Some of the most satisfying features at Sundance didn’t win anything, such as Finn Taylor’s hard-to-classify “Cherish,” one of the dramatic competition’s better films. A whimsical screwball comedy linked to a dark stalker scenario, “Cherish” (to be distributed by Fine Line) details the relationship between a woman under house arrest (Robin Tunney) and the man who comes to check her electronic bracelet (Tim Blake Nelson).

Though it screened outside the competition, “Coastlines” was one of the strongest and most involving dramatic films at Sundance, showing once again why Florida-based Victor Nunez is the most impressive of regional filmmakers. “This is where I’m from,” he said, “this is the only way I know how to make films.” A thoughtful melodrama about the dislocation caused when a hunk of an ex-con returns to the small town where the sheriff and the sheriff’s wife are his best friends, “Coastlines” mixes sense of place and the texture of everyday life with a menace-laden narrative about wanting to emotionally have it all.

On the documentary side, Rob Fruchtman and Rebecca Cammisa took the directing award for “Sister Helen,” about a holy terror of a Benedictine nun who began a halfway house for recovering addicts in the South Bronx. Filming the feisty sister, said Fruchtman, was “like riding a wild pony.” Added Cammisa, “we just basically showed up and she let it rip.”

Daniel B. Gold won the excellence in cinematography award for “Blue Vinyl,” which was co-directed by Judith Helfand and himself. Helfand, whose previous Sundance documentary “A Healthy Baby Girl” won a Peabody Award, has constructed that rare muckraking film with a sense of humor. Motivated by her parents’ decision to put vinyl siding on her childhood home, Helfand and Gold take a personal and scientific look at the perils of manufacturing and disposing of what some people call “the most environmentally hazardous consumer product on Earth.”
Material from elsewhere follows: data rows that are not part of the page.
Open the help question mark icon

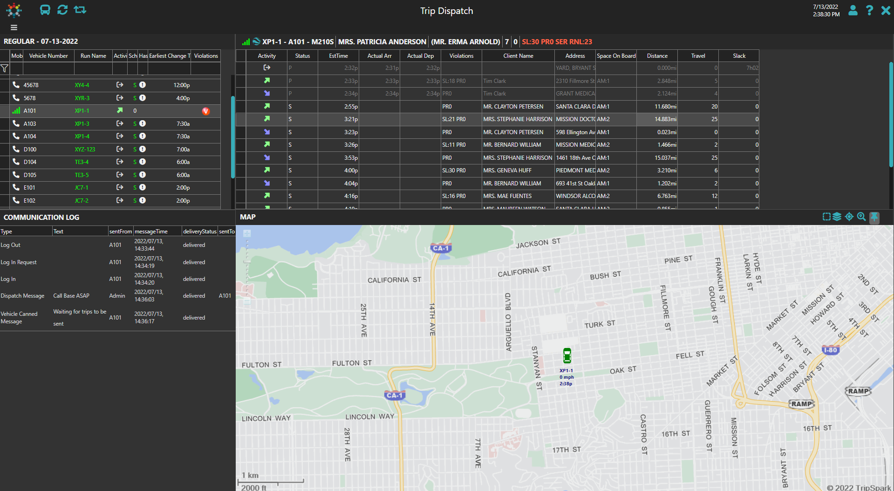[869, 10]
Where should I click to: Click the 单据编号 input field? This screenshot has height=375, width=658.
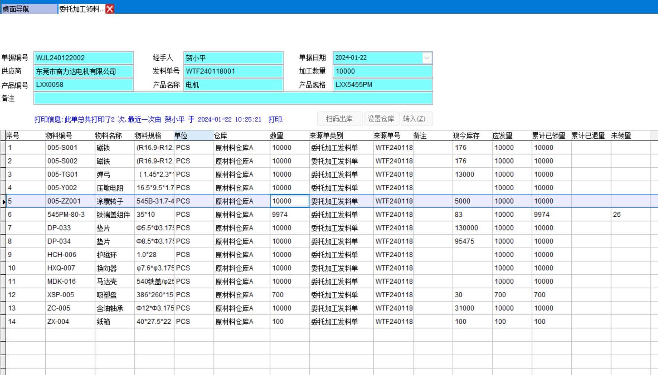83,58
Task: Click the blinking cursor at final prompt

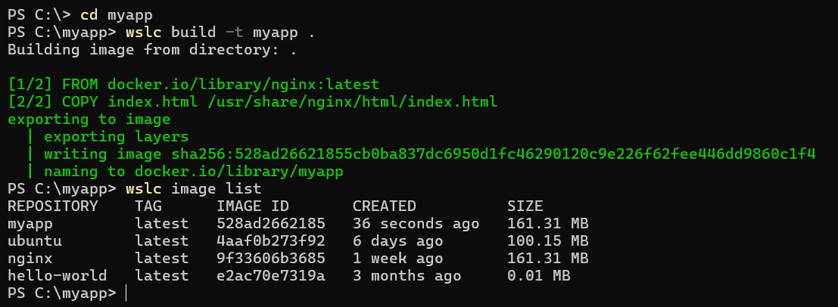Action: pos(126,293)
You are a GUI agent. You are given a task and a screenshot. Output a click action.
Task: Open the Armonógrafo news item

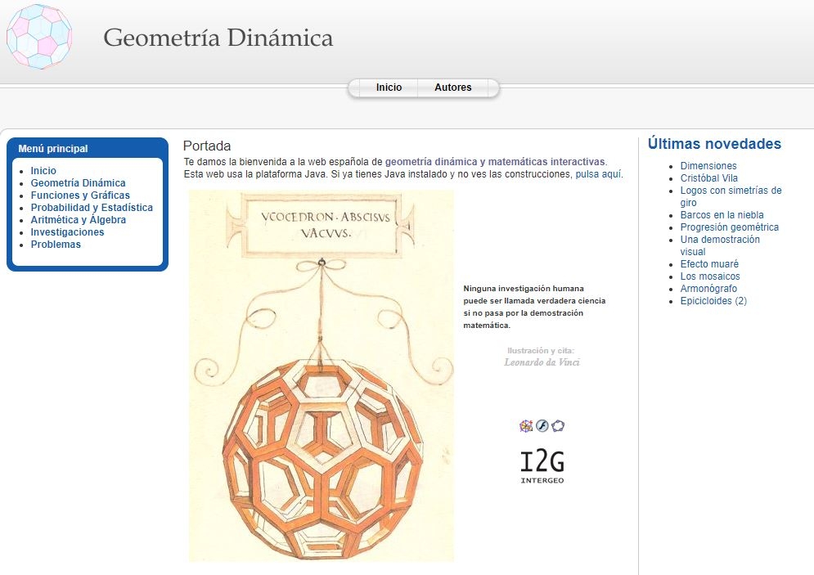(708, 289)
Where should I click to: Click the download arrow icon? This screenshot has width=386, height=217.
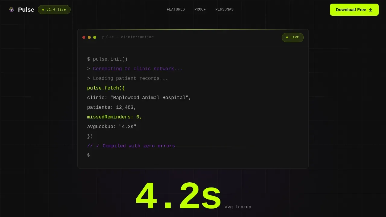(x=371, y=10)
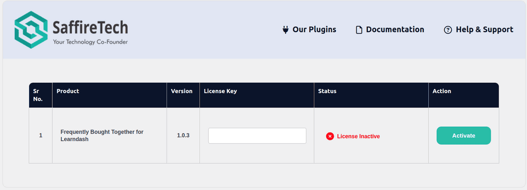Screen dimensions: 527x190
Task: Activate the Frequently Bought Together license
Action: pyautogui.click(x=464, y=136)
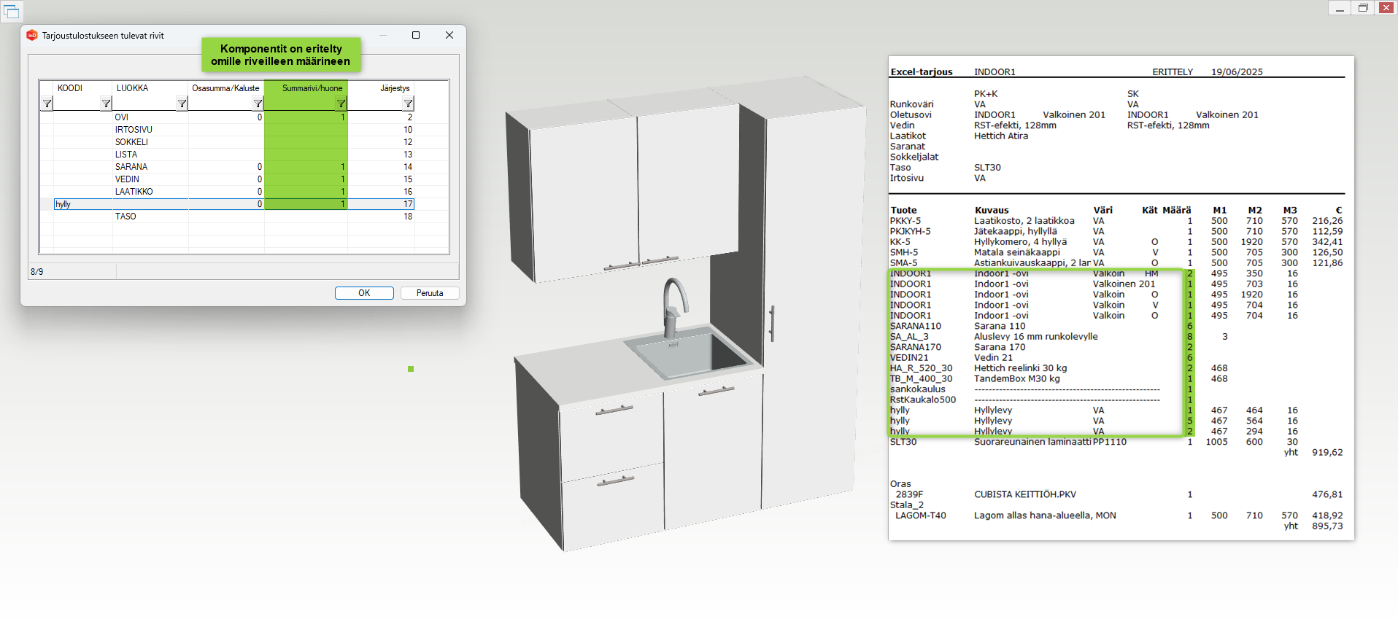
Task: Open the Järjestys column filter
Action: tap(408, 104)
The documentary panel also gave out some special jury prizes. One went to documentary veteran Lourdes Portillo for “Senorita Extraviada,” her investigation into the mysterious slayings of between 200 and 400 young women in Juarez, Mexico. And another went to John Walter’s “How to Draw a Bunny,” a droll look at elusive, enigmatic underground figure Ray Johnson, sometimes known as “the most famous unknown artist in America.”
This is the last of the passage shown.